Michał Kaczerowski, the head of Ambiens, speaks about the need for quick wind farm decisions.
BiznesAlert.pl: During the European Economic Congress in Katowice, the minister of energy asked for time for energy transformation, but supported the development of renewable energy in Poland. Is there a return?
Michał Kaczerowski: We can talk about a return. Since the takeover of energy management by the current ruling team, renewable energy has been discriminated against. Announcement of large auctions can be interpreted as a light in the tunnel. However, this is an attempt to catch up from 2016-18. One GW contracted today, and possible to build in 2-3 years is the power that should increase in wind energy in recent years and already be visible today, so that we are on time with the implementation of climate policy commitments. One GW is one-sixth of current power in the wind, but we should have had it for a long time. The industry is optimistic about this step. They hope for further, necessary changes.
What about the goals of climate policy?
This goal will not be achieved due to the prosaic design conditions, limitations of processing capacity or uncertainty of the investment nature (financing). We are late for 2020. The arguments negotiated with Brussels will be those contracted in the auction. We have been building the present power of 5,8 GW for over a dozen years. We are not able to build such a large volume under such time pressure also due to the weather or, for example, natural constraints. Projects will be queued and it must take time. In the optimistic variant, the turnout in the auction will be high, as will the determination of the project owners with the building permit and the connection agreement. This creates the risk of too low prices that will not provide financing. Some investors can put everything on one card with a filing binder on the shelf with timely administrative decisions, while having no knowledge about the schedule of subsequent auctions.
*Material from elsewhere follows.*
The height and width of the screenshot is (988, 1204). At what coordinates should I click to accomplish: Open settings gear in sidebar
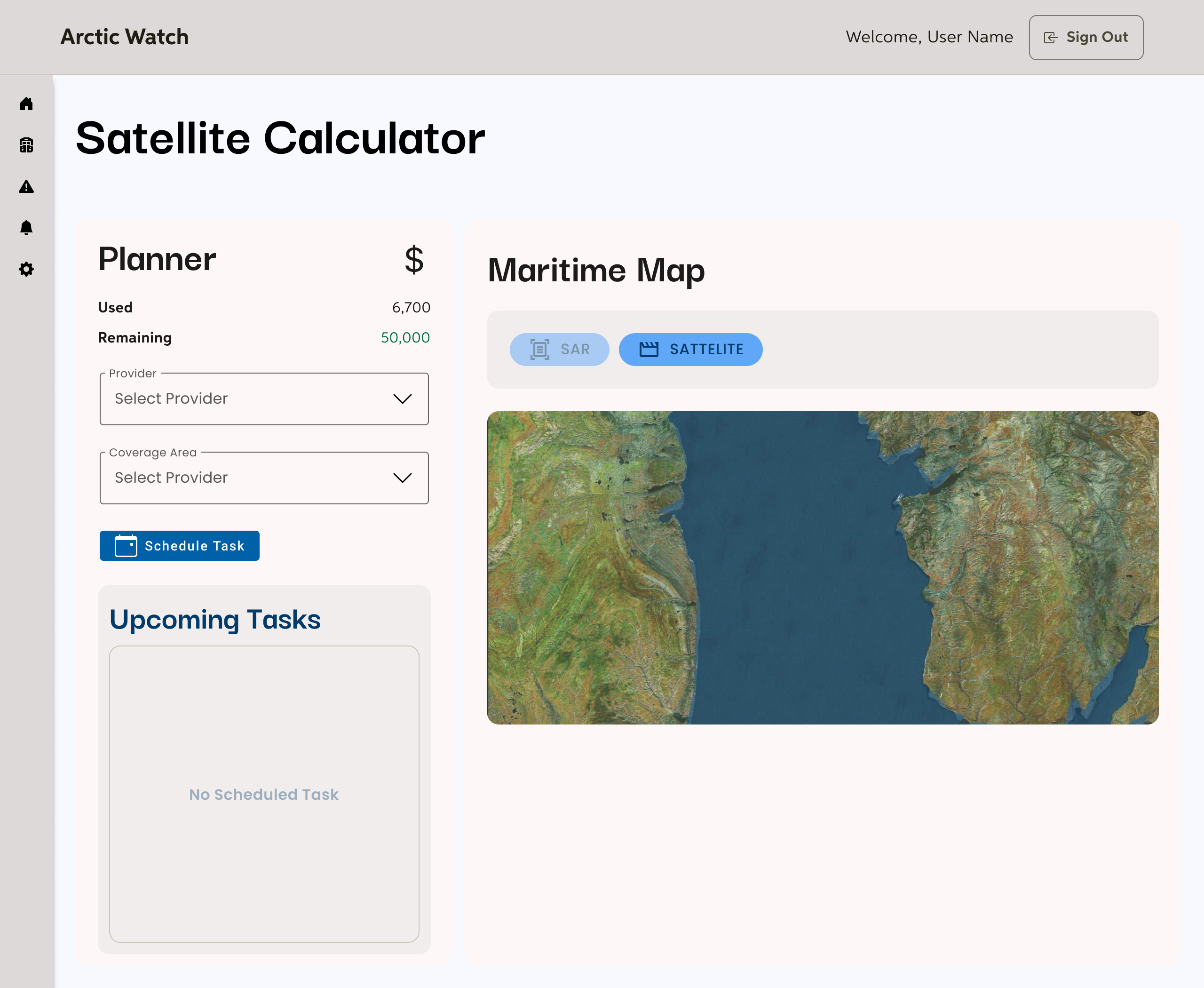click(26, 269)
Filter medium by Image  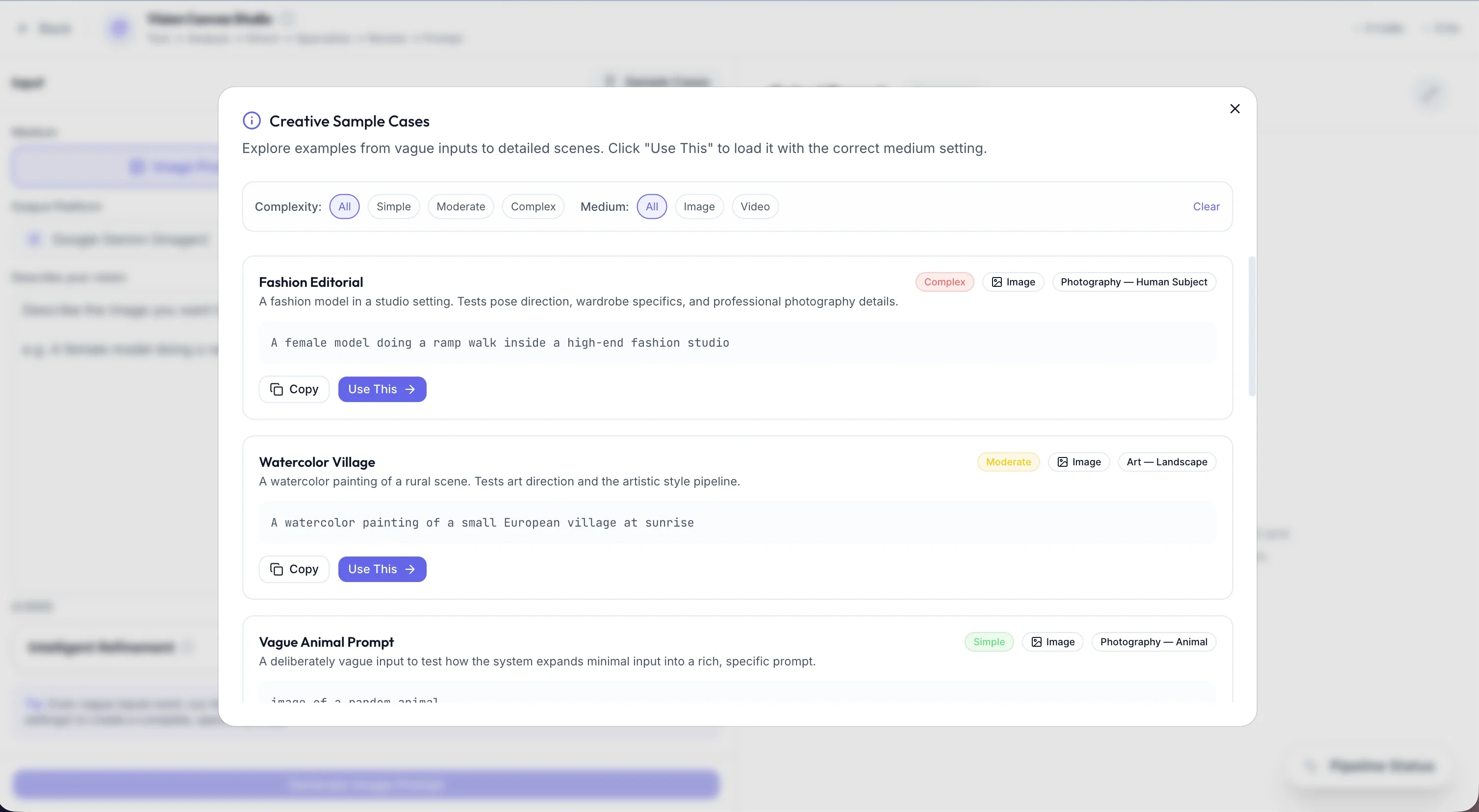[699, 207]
The energy policy strategy is very much awaited by the industry.
Meanwhile, the distance law continues to hinder wind power on land.
This is the crux of the problem. We have our first auction. Perhaps there will be a next one. Projects ready to start today in the auction and construction will end sooner or later. It should be remembered while being aware of the fact that the completion of a land wind farm from scratch is 5-7 years.
Therefore, further development of wind energy requires implementation of new greenfield projects. Today, this possibility is not available due to the distance law excluding areas at a distance less than or equal to 10 times the height of the wind turbine from the nearest development and protected areas. As the Ambiens analysis shows, that is over 99% of the country’s territory. At the same time, these regulations limit the replacement of old turbines with new, more effective, that is repowering. We have turbines working in Poland for 15 years. And wind technology is still growing dynamically, machine efficiency is increasing. It often pays faster than it was originally intended to exchange turbines for bigger, more modern, more efficient – giving more energy from a given area. This can be seen by analyzing the so-called capacity factor of individual projects and statistics of European markets. If you look at places with comparable wind conditions, you can see that Polish wind energy is aging. We produce less energy from the installed capacity than comparable countries in terms of wind conditions. There are more modern machines there. Here, the investment gap of the last three years is already visible in the system, not only in terms of the lack of new connected capacity, but also in the scope of production. Freeing the development of new projects would increase efficiency and serve the implementation of national energy policy interests and increasing climate requirements. Today is the perfect time to think not only about 2020 goals but to meet the challenges of 2030.
Will there be a change?
The renewable energy director at the Ministry of Energy mentioned during the EEC in Katowice that local communities should benefit from wind farms. I want to understand this as an answer to the idea of the industry in the field of social participation, which would be a perfect complement to the individual assessment of the impact on the environment. Farms should give tangible benefits to local communities. It’s a simple and honest mechanism. For this phenomenon to occur, regulations must be predictable, which will allow investors to share profitable business. There cannot be, for example, uncertainty about property tax.